The Ryan budget does promise trillions of dollars in spending and deficit "cuts" over the next 10 years--but those projected cuts are relative to the ever-higher deficit and spending levels in President Obama's budget. Is this really the "path to prosperity"? Can the country afford a climbing national debt until 2040, when according to the Congressional Budget Office a balanced budget would be achieved under the Ryan plan?
Cutting spending is impossible without cutting back on government programs. Ryan has occasionally voted against a federal program that ought to be abolished, the Export-Import Bank for example. And he'll regularly cast a negative vote about some expenditure that's relatively inconsequential.
Toward the end of 2008, when the Bush administration's economic team predicted a national economic cataclysm, Congress considered approving the $700 billion TARP measure. Already a rising budget guru, Ryan took to the floor of the House and begged his colleagues to support it. He even said that it "offends my principles but I'm going to vote for it"--which is exactly what he did. He then supported the bailout of General Motors. The fact that our nation still languishes in a recession/depression was predictable.

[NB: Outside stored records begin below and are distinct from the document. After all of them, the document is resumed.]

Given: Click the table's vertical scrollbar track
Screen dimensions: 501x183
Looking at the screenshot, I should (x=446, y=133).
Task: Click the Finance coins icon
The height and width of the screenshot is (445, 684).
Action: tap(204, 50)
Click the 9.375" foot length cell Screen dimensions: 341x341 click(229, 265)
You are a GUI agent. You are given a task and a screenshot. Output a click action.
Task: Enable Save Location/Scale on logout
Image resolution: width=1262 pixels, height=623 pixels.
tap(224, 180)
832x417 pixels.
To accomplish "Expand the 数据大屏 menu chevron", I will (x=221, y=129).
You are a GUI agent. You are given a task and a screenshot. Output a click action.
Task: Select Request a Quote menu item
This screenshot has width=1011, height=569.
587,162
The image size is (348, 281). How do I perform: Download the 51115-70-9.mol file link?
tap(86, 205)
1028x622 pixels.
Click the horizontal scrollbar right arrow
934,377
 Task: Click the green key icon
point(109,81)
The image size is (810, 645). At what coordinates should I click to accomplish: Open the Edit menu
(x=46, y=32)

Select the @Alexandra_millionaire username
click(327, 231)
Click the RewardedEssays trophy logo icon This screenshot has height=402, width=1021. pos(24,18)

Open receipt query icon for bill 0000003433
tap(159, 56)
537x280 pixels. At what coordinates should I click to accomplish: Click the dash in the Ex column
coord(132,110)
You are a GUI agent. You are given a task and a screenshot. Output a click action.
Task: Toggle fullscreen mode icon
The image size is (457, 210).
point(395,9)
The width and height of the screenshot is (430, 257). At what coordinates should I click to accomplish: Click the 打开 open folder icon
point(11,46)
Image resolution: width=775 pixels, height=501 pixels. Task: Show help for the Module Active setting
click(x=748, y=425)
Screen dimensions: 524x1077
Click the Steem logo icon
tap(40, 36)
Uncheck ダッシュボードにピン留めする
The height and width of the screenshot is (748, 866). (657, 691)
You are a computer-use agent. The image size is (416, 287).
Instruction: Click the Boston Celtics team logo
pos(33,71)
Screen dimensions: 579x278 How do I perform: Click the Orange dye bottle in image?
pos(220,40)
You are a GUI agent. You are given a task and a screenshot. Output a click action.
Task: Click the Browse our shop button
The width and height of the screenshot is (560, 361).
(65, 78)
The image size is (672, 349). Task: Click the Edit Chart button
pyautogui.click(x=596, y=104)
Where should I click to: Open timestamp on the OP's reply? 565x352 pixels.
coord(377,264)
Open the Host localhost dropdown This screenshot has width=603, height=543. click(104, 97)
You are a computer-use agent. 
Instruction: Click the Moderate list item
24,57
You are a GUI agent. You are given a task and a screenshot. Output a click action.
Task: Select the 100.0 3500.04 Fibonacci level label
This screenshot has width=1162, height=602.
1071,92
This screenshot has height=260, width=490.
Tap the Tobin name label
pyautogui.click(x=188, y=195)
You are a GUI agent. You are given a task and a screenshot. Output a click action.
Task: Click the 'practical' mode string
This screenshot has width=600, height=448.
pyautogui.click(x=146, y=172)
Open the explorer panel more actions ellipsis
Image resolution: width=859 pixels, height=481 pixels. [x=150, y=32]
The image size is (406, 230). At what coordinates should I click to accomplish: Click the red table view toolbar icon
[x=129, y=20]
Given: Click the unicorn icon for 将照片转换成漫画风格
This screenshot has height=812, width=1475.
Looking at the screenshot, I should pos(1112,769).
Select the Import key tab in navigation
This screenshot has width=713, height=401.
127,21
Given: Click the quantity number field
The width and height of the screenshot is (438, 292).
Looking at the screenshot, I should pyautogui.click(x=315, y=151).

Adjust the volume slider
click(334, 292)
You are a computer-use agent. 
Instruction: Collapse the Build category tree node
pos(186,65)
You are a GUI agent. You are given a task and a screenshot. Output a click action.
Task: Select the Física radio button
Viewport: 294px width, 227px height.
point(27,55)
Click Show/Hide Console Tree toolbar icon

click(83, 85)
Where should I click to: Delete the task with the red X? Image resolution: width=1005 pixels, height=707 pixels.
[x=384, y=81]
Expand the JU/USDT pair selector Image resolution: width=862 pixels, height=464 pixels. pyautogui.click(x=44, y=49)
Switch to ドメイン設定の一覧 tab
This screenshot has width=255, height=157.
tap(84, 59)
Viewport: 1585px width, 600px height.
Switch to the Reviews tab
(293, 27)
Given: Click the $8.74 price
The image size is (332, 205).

More recently, Ryan helped gain passage of the truly frightening National Defense Authorization Act (NDAA). As my colleague Jack Kenny has pointed out, the NDAA "allows the president to use the military to arrest suspected terrorists, including American citizens apprehended in the United States, and hold them indefinitely without trial." When an amendment seeking to remove some of NDAA's teeth came up for approval, Ryan voted "No." Evidently, if you can get away with ignoring the Constitution when fiscal matters are the issue, you can ignore its Bill of Rights when personal freedoms are being considered.
Ryan's overall voting record is disappointing, assuming the standard for rating his votes is not his fidelity to party leadership but his fidelity to the U.S. Constitution. Of course, the two are not always the same. In this magazine's "Freedom Index," our congressional scorecard based on the Constitution, Ryan scored 67 percent for the current (112th) Congress to date (see our most recent index published in our July 9 issue).
Paul Ryan is a fitting addition to the Romney camp. Sad to say, the answer to America's real needs has to be found elsewhere.